When Surgery Is Needed
If manual reduction fails, surgery becomes necessary. Open reduction (putting the joint back through an incision) is also required when the hip has been dislocated for a long time, when the thighbone or hip socket is fractured, when bone fragments are blocking the joint from seating properly, or when the hip keeps slipping back out after being reduced. The decision isn’t always made before the first attempt. Sometimes doctors try a closed reduction, get the joint back in, and then find on follow-up imaging that something isn’t right.
Post-Reduction Imaging
After the joint is back in the socket, you’ll get another round of X-rays to confirm it’s properly seated. The standard follow-up imaging is a CT scan with thin, detailed slices. This scan checks two things: that the ball is sitting concentrically (evenly centered) in the socket, and that no small bone or cartilage fragments are floating inside the joint. Loose fragments can grind against the joint surface and accelerate cartilage damage if left in place. Doctors typically compare both hips on the X-ray to judge whether the joint spacing looks normal relative to your uninjured side.
Recovery After Reduction
For the first four weeks, you’ll be limited to very minimal weight on the affected leg, using crutches or a walker. During this phase, there’s no formal physical therapy.
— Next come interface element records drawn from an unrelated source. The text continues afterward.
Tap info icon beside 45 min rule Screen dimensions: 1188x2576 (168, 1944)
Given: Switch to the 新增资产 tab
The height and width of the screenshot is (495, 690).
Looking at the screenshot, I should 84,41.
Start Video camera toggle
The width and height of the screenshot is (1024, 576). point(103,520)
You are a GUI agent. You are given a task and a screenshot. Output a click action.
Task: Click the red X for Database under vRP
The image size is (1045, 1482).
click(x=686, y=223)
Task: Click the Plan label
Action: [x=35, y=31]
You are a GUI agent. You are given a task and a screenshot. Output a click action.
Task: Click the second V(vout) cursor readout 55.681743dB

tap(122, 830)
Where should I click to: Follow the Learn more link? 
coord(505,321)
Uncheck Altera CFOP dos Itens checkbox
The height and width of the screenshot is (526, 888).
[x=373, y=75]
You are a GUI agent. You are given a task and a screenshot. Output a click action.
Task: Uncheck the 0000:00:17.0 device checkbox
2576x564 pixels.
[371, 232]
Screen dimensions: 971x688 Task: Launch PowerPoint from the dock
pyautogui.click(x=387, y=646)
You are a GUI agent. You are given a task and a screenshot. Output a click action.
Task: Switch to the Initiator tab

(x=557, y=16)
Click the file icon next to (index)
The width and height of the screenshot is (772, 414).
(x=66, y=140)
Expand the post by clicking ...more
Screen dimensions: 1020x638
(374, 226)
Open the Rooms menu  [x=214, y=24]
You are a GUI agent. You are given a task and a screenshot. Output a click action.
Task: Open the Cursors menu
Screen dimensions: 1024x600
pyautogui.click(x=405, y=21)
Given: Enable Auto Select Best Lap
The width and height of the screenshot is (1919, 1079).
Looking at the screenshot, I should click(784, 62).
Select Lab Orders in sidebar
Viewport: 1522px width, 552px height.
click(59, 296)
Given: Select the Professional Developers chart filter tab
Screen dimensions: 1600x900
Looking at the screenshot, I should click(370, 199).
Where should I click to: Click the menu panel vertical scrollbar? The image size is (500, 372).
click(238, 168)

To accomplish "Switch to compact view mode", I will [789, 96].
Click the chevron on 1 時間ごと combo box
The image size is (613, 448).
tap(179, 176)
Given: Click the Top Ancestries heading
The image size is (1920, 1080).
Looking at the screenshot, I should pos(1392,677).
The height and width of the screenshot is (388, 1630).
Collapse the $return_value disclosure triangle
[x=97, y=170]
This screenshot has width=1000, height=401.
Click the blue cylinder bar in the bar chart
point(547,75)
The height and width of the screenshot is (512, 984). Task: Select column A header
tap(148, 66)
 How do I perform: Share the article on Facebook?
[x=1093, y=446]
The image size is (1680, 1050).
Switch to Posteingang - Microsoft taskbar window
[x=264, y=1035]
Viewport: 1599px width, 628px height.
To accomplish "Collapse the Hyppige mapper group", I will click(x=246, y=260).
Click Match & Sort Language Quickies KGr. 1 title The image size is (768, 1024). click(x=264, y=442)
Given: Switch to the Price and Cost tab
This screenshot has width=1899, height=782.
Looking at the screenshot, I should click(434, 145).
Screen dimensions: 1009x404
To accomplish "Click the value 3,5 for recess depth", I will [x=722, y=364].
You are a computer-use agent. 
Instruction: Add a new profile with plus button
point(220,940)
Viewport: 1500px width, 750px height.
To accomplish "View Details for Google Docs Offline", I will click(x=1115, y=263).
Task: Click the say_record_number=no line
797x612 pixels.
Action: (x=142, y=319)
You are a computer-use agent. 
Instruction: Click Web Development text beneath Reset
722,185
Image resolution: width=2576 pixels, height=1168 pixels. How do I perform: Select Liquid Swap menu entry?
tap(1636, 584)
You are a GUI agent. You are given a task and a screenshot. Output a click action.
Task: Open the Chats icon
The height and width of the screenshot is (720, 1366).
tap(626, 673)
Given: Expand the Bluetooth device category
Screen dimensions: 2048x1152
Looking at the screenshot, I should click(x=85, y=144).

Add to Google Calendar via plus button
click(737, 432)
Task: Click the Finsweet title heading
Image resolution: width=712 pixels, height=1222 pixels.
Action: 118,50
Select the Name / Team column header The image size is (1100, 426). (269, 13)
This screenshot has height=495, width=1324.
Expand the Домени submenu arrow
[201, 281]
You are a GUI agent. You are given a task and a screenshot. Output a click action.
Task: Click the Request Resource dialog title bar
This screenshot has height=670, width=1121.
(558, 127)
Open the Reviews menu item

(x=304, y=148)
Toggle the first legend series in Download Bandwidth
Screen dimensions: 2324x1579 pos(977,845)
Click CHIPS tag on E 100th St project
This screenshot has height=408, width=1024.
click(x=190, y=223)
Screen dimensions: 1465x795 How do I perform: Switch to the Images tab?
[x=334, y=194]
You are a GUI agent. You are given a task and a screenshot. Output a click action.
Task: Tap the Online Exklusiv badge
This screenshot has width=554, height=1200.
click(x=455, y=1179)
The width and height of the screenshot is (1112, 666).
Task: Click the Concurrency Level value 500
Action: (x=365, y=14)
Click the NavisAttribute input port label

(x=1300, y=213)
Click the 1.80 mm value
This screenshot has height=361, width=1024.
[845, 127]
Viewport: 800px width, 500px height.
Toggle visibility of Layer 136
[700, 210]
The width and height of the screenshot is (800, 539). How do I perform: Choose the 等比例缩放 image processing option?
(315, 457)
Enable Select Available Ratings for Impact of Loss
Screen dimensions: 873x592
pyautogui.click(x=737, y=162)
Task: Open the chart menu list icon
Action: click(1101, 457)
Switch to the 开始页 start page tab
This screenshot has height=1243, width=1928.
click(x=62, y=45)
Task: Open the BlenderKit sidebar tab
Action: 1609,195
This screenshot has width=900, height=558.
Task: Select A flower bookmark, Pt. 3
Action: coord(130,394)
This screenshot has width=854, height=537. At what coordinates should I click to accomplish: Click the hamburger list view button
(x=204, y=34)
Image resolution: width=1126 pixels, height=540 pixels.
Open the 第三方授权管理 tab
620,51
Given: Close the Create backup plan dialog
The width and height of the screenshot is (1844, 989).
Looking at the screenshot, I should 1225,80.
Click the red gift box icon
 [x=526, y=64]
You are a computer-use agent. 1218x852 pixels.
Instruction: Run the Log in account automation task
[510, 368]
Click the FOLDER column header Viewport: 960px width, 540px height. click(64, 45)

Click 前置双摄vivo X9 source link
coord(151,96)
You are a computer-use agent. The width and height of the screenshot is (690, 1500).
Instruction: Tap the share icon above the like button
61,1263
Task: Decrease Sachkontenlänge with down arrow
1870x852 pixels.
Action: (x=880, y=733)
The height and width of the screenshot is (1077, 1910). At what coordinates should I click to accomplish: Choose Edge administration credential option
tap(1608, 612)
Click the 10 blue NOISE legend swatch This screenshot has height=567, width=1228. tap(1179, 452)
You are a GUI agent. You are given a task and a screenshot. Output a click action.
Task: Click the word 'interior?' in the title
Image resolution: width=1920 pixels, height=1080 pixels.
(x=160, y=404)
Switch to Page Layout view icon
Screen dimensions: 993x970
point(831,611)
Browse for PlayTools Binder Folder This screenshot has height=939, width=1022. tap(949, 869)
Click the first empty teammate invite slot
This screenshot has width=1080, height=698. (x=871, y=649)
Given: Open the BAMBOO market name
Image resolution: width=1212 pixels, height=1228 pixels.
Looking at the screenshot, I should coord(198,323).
Instead, you’ll follow a home exercise program focused on gentle range-of-motion movements to prevent stiffness without stressing the healing joint.
Around the four-week mark, you’ll see your surgeon for a follow-up. If healing is on track, you’ll gradually transition to bearing weight as tolerated, still using crutches for support. Formal physical therapy typically begins at this point to rebuild strength in the muscles around the hip, particularly the deep stabilizers that help hold the joint in place. Full recovery timelines vary, but most people are looking at two to three months before returning to normal daily activities, and longer before high-impact exercise or sports.
Complications and Long-Term Risks
The two most concerning complications are avascular necrosis and nerve damage. Across published studies, the rate of avascular necrosis ranges widely, from about 3% to as high as 28% depending on the severity of the injury and how quickly the hip was reduced. In one long-term study following patients for at least 10 years, 11% developed avascular necrosis. If it occurs, the bone gradually weakens and may eventually collapse, sometimes requiring a hip replacement.
Sciatic nerve injury is the other major risk. The sciatic nerve runs directly behind the hip joint, and a posterior dislocation can stretch or crush it. In the same 10-year study, six of the patients had sciatic nerve damage at the time of injury, and four of those (67%) still had persistent nerve problems at follow-up. Sciatic nerve damage can cause numbness, weakness, or pain radiating down the back of the leg and into the foot.
Arthritis is the most common long-term consequence. People who have had a hip dislocation carry roughly 7 times the risk of developing hip osteoarthritis compared to someone who hasn’t, and the arthritis tends to progress faster. This isn’t something that shows up immediately. It develops over years as the damaged cartilage wears down, which is why long-term follow-up with imaging is important even if the hip feels fine in the months after the injury.
Dislocated Hip Replacements
If you’ve had a total hip replacement, the rules are somewhat different. Artificial hips dislocate more easily than natural ones because the ball and socket components are smaller and there’s less soft tissue holding them together. The reduction process uses the same general techniques, with the physician applying traction and rotation under sedation, but the forces required are often lower. The bigger concern with a prosthetic hip dislocation is recurrence. If the hip keeps dislocating, the solution may involve revision surgery to reposition or replace the implant components, add a larger ball, or use a constrained liner that physically locks the ball into the socket.